Always verify exclusions by cross-referencing the patient's clinical documentation and the ICD-10 coding manual.

Documentation Requirements

Proper documentation for diabetes coding should include the type of diabetes, the control status (controlled or uncontrolled), and any associated complications or manifestations. The documentation should be detailed and specific, providing a clear picture of the patient's condition.

Clinical Information:

  • Type of diabetes
  • Control status of diabetes
  • Presence of any complications
  • Specific type of complication, if applicable
  • Any other relevant clinical information

Supporting Evidence:

  • Lab results confirming the diagnosis
  • Clinical notes detailing the patient's symptoms and treatment
  • Imaging studies, if applicable
  • Referral letters or specialist reports
Good Documentation Example:

Patient has Type 2 diabetes, well-controlled, with moderate diabetic retinopathy.

Poor Documentation Example:

Patient has diabetes.

Common Documentation Errors:

  • Not specifying the type of diabetes
  • Failing to document the control status of the diabetes
  • Not including details about complications
  • Using non-specific language

Range Statistics

Total Codes
8
Billable
Complexity:
Medium
Primary Use:Clinical Documentation
Chapter:4

Coding Complexity

Medium
Complexity Rating

The complexity of coding for diabetes lies in the need to accurately capture the type of diabetes, control status, and any associated complications. This requires a thorough understanding of the disease and its manifestations, as well as a strong grasp of ICD-10 coding guidelines. Additionally, coding for diabetes is subject to frequent updates and changes, adding to the complexity.

Key Factors:
  • Determining the type of diabetes
  • Identifying and coding for associated complications
  • Distinguishing between controlled and uncontrolled diabetes
  • Understanding and applying combination codes
  • Keeping up to date with changes to coding guidelines

Specialty Focus

The E08-E13 range is particularly relevant to endocrinologists, primary care physicians, and ophthalmologists. These specialists often manage patients with diabetes and its complications.

Primary Specialties:
Endocrinology
40%
Primary Care
35%
Ophthalmology
25%
Clinical Scenarios:
  • A patient with Type 1 diabetes presents with diabetic nephropathy.
  • A patient with Type 2 diabetes has poorly controlled blood sugar levels.
  • A pregnant patient is diagnosed with gestational diabetes.
  • A patient with diabetes presents with peripheral neuropathy.
  • A patient's diabetes is induced by steroid medication.

Resources & References

Several resources are available to assist with coding for diabetes. These include the official ICD-10 coding manual, clinical reference books, and educational materials from professional coding organizations.

Official Guidelines:

  • ICD-10-CM Official Guidelines for Coding and Reporting
  • American Health Information Management Association (AHIMA) Coding Clinic
  • Centers for Medicare & Medicaid Services (CMS) ICD-10 Provider Resources

Clinical References:

  • American Diabetes Association Standards of Medical Care in Diabetes
  • Endocrine Society Clinical Practice Guidelines

Educational Materials:

  • AHIMA ICD-10 Training Modules
  • American Academy of Professional Coders (AAPC) ICD-10 Resources

Frequently Asked Questions

How do I code for a patient with Type 2 diabetes and diabetic retinopathy?

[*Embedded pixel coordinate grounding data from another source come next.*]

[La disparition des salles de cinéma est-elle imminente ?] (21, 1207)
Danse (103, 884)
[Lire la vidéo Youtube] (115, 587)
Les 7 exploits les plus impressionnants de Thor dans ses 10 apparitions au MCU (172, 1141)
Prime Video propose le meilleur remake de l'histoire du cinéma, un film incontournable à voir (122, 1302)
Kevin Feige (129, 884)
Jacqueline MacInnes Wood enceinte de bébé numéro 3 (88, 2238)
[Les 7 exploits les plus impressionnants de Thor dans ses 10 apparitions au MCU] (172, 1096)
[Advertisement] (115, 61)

Use a combination code from the E11.3 subcategory to capture both the Type 2 diabetes and the diabetic retinopathy. The fourth character specifies the type of retinopathy.

What is the difference between controlled and uncontrolled diabetes in terms of coding?

ICD-10 does not differentiate between controlled and uncontrolled diabetes. Instead, it uses terms like 'with' and 'without' to indicate the presence or absence of complications. However, the control status of diabetes can still be documented for clinical purposes.